But spending the money has not been straightforward.

Whilst campaigning for her monumental fundraiser, Barber told the world the money would be distributed across multiple states and charities for bushfire relief. However, the nominated beneficiary of Barber’s fundraiser was the Trustee for NSW Rural Fire Service (RFS) and Brigades Donation Fund.

Why is this a problem?

The RFS donation fund is governed by a “trust deed”. The fine print limits what the Trust can use donations for.

…to or for the brigades in order to enable or assist them to meet the costs of purchasing and maintaining fire-fighting equipment and facilities, providing training and resources and/or to otherwise meet the administrative expense of the brigade which are associated with their volunteer-based service activities…

Effectively, Barber’s $51 million dollar fundraiser can only be spent on equipment, training, resources or administrative costs for RFS brigades.
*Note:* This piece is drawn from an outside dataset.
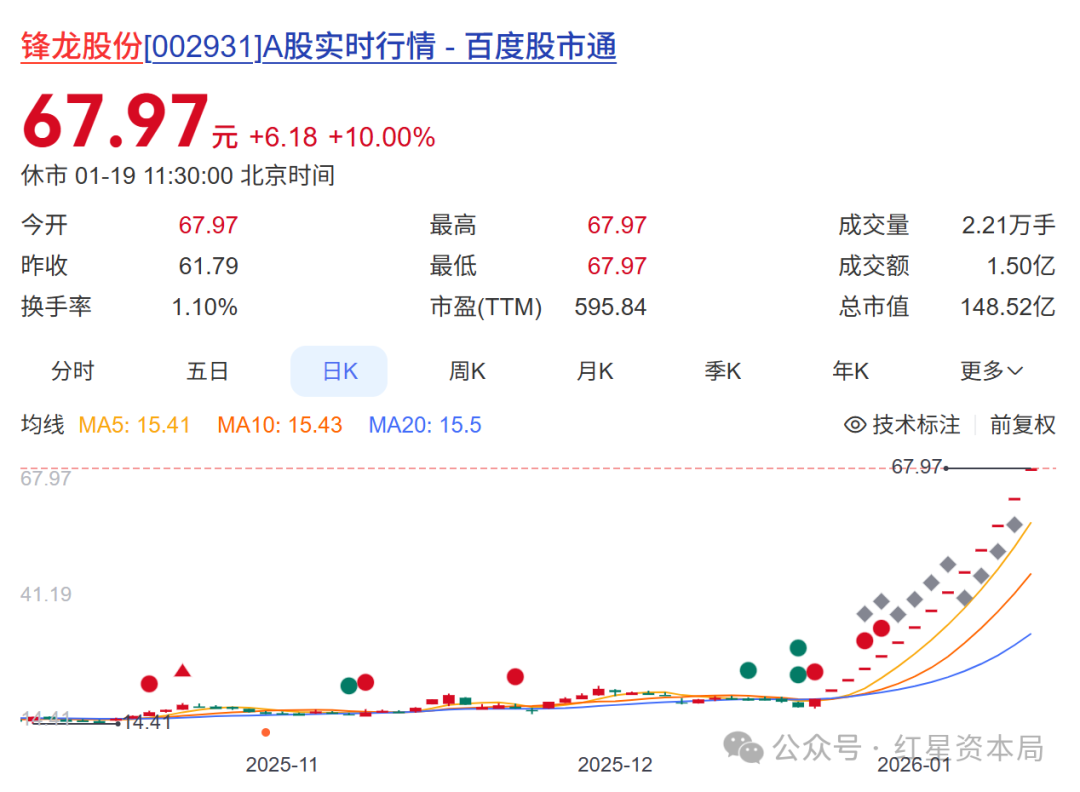Click the WeChat logo in the watermark
This screenshot has height=792, width=1080.
tap(741, 748)
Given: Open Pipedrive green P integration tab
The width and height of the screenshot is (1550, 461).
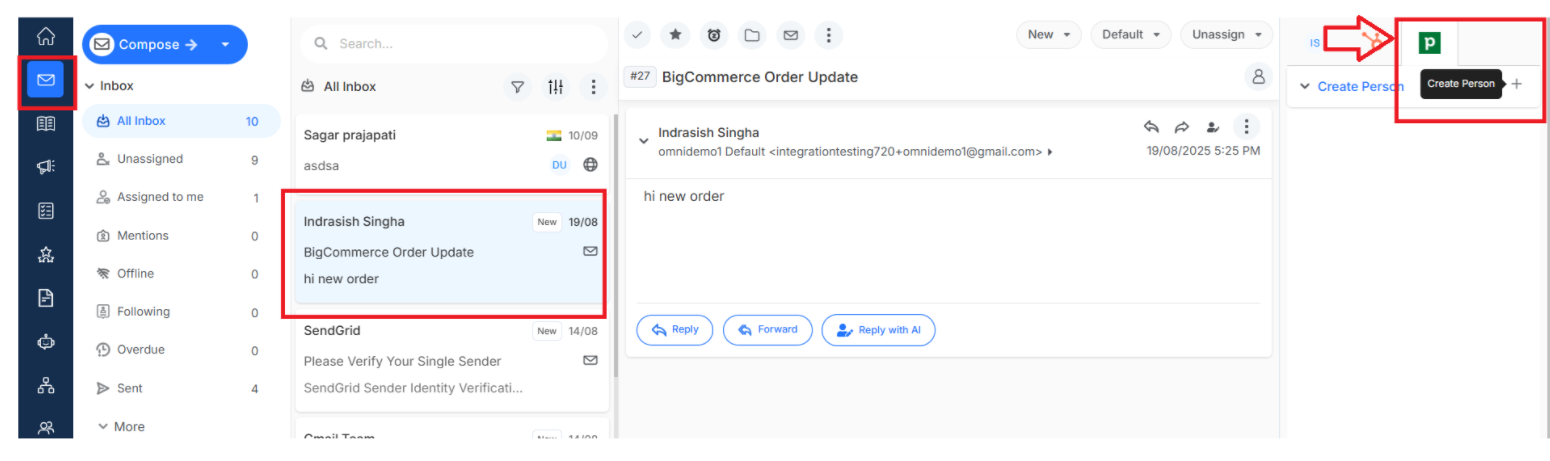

In other words, it cannot be distributed amongst other states or charities as Barber intended.

Given the intense global attention on the issue, the RFS sought the advice of the NSW Supreme Court. The Supreme Court ruled in May, that despite the expectations of Barber and the million or so donors – the money can only be spent as set out in the RFS “trust deed”.

The decision disappointed many donors and Barber herself.

In an attempt to loosen the strict terms of the RFS Trust Deed, the NSW Green Party introduced The Rural Fires Amendment Bill 2020 to the NSW Parliament to change the Rural Fires Act.

Greens MP and justice spokesperson David Shoebridge said:

“We want to ensure the intentions of the more than one million donors are respected and this record donation is able to be used to do more than offset government expenditure on the RFS,”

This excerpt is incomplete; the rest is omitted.